Tension-free vaginal tape procedure – Definition
Stress incontinence is one of the many causes of uncontrolled leaking of urine. Urethral suspension is a surgery to correct incontinence in women.
The incontinence is most often caused by weakening of the pelvic muscles that normally keep the bladder in position. The muscles may be weakened by:
- Previous pelvic surgery
- Lack of physical activity
Tension-free vaginal tape procedure – Reasons for Procedure
The goal of this surgery is to provide extra support to the urethra and give more resistance against leakage. This will stop the uncontrolled leaking of urine.
Tension-free vaginal tape procedure – Possible Complications
Complications are rare, but no procedure is completely free of risk. If you are planning to have a urethral suspension, your doctor will review a list of possible complications which may include:
- Reactions to anesthesia
- Inability to urinate
- Continued incontinence or recurrence of the problem
- Damage to other nearby organs or blood vessels
- Erosion of the mesh material used during the procedure
- Pain (eg, during sexual intercourse)
Factors that may increase the risk of complications include:
- Your overall health
Talk to your doctor about any factors that may increase your risk.
Tension-free vaginal tape procedure – What to Expect
Prior to Procedure
Your doctor will try to find out why you are leaking urine through some or all of the following:
- Medical history — information about medicines, illnesses, number of pregnancies, and previous surgeries; pattern of leaking and how it is affecting your life
- Urine sample — to look for the presence of infection or other problems
- Physical exam — includes a rectal and vaginal exam
- Additional testing may be ordered to evaluate bladder function and urine flow, such as:
- Urodynamic testing (urine flow studies) — a temporary catheter is placed to study bladder function
- Cystoscopy — a procedure done to view the inside of the bladder
Leading up to surgery:
- Talk to your doctor about your medicines. You may be asked to stop taking some medicines up to one week before the procedure, like:
- Aspirin or other anti-inflammatory drugs
- Blood thinners, such as warfarin (Coumadin)
- Clopidogrel (Plavix)
- Arrange for a ride home from the hospital.
- Do not eat or drink anything after midnight the night before.
Tension-free vaginal tape procedure – Anesthesia
You may receive a spinal anesthetic to numb your lower body. General anesthesia may also be used, in which case you will be asleep.
Tension-free vaginal tape procedure – Description of Procedure
Two incisions will be made in the vagina. A nylon mesh-like tape will be inserted in these incisions to form a hammock. This will give support to the urethra, closing the urethra during a cough or sneeze. No sutures will be needed to hold the tape in place. The mesh will hold onto the surrounding tissue until scar tissue grows into it.
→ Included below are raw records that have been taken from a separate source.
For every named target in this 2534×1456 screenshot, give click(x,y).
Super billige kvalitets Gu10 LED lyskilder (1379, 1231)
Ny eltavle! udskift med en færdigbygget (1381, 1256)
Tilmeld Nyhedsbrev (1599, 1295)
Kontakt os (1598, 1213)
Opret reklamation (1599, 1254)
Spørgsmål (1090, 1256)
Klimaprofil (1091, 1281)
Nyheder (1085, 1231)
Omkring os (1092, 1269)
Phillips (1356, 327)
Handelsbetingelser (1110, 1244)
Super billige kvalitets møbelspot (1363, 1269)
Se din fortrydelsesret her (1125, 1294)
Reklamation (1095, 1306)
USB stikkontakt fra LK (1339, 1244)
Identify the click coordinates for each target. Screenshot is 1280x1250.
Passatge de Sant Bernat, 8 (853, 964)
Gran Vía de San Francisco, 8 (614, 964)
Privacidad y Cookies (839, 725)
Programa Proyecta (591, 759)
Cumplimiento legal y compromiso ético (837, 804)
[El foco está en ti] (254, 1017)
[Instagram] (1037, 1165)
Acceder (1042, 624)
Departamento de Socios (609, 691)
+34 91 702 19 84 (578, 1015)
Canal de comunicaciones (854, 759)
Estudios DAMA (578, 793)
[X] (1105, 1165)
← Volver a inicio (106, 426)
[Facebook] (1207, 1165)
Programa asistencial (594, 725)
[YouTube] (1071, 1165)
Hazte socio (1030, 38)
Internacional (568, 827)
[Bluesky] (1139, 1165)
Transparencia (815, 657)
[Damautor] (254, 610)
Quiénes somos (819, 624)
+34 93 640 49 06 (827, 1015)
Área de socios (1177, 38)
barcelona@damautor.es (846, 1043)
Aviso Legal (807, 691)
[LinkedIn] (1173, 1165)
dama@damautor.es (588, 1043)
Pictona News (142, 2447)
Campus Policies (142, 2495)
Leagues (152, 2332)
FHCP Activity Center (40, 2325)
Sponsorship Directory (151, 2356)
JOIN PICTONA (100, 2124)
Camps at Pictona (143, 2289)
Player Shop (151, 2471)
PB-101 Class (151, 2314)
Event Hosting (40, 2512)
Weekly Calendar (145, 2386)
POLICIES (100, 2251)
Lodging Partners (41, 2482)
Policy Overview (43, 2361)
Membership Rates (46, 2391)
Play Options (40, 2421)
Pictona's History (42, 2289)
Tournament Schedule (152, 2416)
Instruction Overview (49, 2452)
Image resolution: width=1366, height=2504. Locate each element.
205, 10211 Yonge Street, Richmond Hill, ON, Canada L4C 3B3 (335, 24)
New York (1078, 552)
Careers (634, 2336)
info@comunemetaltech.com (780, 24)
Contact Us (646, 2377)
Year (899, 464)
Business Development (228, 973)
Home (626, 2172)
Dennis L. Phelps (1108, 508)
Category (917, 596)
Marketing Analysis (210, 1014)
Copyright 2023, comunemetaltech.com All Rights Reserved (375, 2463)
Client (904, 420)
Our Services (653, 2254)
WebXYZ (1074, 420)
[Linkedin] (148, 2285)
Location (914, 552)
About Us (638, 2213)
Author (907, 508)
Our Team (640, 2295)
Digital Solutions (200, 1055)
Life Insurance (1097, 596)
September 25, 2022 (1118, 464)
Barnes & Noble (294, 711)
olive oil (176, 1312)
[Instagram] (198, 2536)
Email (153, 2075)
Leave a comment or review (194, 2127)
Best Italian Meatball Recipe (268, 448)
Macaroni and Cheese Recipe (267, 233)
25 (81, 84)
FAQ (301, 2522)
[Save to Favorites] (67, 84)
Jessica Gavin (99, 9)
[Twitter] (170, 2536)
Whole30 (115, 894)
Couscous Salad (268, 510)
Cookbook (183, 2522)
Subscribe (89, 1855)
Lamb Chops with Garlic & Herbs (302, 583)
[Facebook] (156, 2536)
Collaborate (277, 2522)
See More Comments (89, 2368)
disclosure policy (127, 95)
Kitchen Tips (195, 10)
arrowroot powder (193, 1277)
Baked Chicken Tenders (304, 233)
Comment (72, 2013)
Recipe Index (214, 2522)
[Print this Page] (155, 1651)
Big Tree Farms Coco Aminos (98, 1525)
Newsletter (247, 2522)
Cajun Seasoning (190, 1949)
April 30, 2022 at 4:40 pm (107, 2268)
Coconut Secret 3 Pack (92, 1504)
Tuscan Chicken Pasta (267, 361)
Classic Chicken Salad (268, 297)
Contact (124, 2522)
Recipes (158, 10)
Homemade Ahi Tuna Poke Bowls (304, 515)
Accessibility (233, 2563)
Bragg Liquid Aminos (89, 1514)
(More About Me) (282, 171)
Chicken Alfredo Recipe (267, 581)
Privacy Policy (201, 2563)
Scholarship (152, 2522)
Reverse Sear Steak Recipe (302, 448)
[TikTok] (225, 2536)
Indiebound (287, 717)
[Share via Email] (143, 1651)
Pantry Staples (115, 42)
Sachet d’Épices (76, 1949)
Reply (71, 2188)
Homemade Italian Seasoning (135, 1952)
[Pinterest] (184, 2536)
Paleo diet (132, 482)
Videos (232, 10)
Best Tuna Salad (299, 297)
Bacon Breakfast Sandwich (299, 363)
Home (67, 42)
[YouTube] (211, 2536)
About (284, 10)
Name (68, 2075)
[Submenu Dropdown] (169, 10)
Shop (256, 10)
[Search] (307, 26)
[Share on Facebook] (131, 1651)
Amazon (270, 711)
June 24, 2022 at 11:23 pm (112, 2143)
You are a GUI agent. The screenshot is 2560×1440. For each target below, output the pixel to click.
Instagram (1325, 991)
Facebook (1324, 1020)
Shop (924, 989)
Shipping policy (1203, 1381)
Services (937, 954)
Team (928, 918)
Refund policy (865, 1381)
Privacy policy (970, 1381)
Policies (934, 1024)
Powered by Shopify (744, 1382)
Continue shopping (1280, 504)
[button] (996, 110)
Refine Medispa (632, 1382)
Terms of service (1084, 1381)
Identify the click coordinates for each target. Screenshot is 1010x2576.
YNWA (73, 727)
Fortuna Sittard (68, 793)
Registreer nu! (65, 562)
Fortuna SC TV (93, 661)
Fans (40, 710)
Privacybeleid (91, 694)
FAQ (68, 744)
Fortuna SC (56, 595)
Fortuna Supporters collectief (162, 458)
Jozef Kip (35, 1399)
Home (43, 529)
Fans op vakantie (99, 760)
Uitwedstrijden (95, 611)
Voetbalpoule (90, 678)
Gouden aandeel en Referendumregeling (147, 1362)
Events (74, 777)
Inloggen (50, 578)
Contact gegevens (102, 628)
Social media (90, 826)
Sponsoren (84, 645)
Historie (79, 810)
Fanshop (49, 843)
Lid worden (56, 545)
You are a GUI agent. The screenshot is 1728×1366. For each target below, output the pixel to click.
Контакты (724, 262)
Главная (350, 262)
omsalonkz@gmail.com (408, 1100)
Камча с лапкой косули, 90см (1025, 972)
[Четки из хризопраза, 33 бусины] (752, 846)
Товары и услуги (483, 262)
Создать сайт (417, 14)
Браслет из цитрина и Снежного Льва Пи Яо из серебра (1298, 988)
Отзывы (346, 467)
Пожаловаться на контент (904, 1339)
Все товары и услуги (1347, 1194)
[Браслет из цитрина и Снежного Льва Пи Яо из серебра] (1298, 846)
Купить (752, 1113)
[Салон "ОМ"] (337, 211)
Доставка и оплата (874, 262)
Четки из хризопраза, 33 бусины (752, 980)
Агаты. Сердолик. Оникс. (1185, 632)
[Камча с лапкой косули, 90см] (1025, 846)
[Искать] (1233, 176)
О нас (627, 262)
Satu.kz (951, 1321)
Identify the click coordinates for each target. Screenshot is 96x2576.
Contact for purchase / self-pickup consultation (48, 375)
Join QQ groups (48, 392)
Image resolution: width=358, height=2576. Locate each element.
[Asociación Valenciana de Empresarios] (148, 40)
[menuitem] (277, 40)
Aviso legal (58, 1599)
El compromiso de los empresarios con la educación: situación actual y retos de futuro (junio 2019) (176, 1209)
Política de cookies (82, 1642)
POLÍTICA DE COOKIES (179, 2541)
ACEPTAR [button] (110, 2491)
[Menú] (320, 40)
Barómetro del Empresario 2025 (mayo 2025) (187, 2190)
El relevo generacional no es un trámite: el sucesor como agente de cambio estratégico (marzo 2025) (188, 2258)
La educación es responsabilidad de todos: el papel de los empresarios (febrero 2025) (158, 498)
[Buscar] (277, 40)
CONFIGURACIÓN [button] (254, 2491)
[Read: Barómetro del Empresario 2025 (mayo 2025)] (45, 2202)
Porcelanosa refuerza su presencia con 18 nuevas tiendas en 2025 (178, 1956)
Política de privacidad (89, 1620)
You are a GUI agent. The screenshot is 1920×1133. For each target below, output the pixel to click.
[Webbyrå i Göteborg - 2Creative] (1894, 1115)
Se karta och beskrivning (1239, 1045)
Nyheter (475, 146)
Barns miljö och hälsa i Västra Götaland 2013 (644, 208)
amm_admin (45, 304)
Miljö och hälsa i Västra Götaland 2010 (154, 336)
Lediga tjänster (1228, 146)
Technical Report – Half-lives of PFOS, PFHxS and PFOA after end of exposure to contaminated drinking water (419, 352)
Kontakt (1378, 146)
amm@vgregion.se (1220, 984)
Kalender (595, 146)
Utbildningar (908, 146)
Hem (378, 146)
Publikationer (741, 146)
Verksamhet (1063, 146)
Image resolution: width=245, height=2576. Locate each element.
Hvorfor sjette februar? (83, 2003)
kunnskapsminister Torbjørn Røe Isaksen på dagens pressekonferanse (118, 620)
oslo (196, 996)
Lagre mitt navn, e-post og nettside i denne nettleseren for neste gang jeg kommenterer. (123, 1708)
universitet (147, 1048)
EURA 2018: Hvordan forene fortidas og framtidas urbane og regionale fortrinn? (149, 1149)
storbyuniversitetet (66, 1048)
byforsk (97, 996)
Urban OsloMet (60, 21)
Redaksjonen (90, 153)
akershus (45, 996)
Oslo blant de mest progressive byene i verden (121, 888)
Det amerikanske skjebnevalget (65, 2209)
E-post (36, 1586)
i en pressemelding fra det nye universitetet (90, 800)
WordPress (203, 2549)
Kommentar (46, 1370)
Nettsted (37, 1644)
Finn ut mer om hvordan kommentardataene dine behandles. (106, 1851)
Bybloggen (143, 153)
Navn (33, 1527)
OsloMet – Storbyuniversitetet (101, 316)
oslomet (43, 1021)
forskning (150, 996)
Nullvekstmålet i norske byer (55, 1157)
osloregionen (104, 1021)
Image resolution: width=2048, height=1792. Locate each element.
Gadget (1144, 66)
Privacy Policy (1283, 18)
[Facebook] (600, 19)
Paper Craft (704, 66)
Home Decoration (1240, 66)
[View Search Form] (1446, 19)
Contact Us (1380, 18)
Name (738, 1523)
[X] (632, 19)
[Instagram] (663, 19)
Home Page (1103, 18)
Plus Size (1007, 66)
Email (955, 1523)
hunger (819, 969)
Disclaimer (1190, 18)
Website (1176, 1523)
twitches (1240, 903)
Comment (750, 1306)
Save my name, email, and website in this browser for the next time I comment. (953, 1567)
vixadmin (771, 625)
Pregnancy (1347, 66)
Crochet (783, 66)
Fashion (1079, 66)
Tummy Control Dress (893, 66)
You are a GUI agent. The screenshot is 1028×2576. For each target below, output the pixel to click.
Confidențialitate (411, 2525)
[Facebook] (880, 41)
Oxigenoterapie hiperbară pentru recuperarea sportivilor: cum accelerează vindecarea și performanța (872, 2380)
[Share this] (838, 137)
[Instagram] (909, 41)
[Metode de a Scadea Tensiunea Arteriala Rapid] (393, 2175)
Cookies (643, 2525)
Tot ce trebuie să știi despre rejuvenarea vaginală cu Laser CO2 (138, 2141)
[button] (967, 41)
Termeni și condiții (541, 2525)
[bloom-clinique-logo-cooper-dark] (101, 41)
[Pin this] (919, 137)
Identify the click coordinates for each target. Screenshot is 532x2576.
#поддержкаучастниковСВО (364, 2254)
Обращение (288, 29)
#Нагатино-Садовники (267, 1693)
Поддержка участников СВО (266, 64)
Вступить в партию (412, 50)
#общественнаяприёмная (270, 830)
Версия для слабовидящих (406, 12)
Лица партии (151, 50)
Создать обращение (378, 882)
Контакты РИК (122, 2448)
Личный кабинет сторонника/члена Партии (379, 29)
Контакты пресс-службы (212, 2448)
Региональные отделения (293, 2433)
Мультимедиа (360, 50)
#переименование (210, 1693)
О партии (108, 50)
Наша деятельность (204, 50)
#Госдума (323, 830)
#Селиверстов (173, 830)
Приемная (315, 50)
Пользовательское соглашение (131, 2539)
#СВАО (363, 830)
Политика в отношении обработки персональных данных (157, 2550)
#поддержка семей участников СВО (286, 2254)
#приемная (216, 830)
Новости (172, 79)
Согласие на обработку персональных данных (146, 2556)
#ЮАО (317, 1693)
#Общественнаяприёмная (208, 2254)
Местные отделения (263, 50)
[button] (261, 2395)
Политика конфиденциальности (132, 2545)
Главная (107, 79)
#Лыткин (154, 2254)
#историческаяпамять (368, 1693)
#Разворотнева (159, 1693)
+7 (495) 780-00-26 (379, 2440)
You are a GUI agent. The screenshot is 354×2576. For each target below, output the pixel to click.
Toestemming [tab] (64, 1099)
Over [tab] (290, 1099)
Tension-free vaginal tape procedure – Immediately After Procedure
After surgery, you will be monitored in a recovery room. You will most likely have a catheter in place to drain your urine.
Tension-free vaginal tape procedure – How Long Will It Take?
Tension-free vaginal tape procedure – How Much Will It Hurt?
Anesthesia will block pain during the surgery. After surgery, you may experience some pain or soreness. You will be given pain medicine to relieve discomfort.
Tension-free vaginal tape procedure – Average Hospital Stay
You may be able to go home the same day.
Tension-free vaginal tape procedure – Postoperative Care
At the Hospital
At first, your urine may look bloody. This will resolve over time. When you are able to empty your bladder completely, the catheter will be removed. You may be up and walking the same day as the surgery.
Avoid lifting and strenuous exercise for six weeks after surgery. This will allow healing to take place. Ask your doctor about when it is safe to shower, bathe, or soak in water.
To help ensure a smooth recovery, follow your doctor’s instructions.
Tension-free vaginal tape procedure – Call Your Doctor
After you leave the hospital, contact your doctor if any of the following occurs:
- Signs of infection, including fever and chills
- Redness, swelling, increasing pain, excessive bleeding, or any discharge from the incision sites
- Pain that you cannot control with the medicines you have been given
- Cough, shortness of breath, or chest pain
- Severe nausea or vomiting
- Trouble urinating
- Pain, burning, urgency, or frequency while urinating
In case of an emergency, call for medical help right away.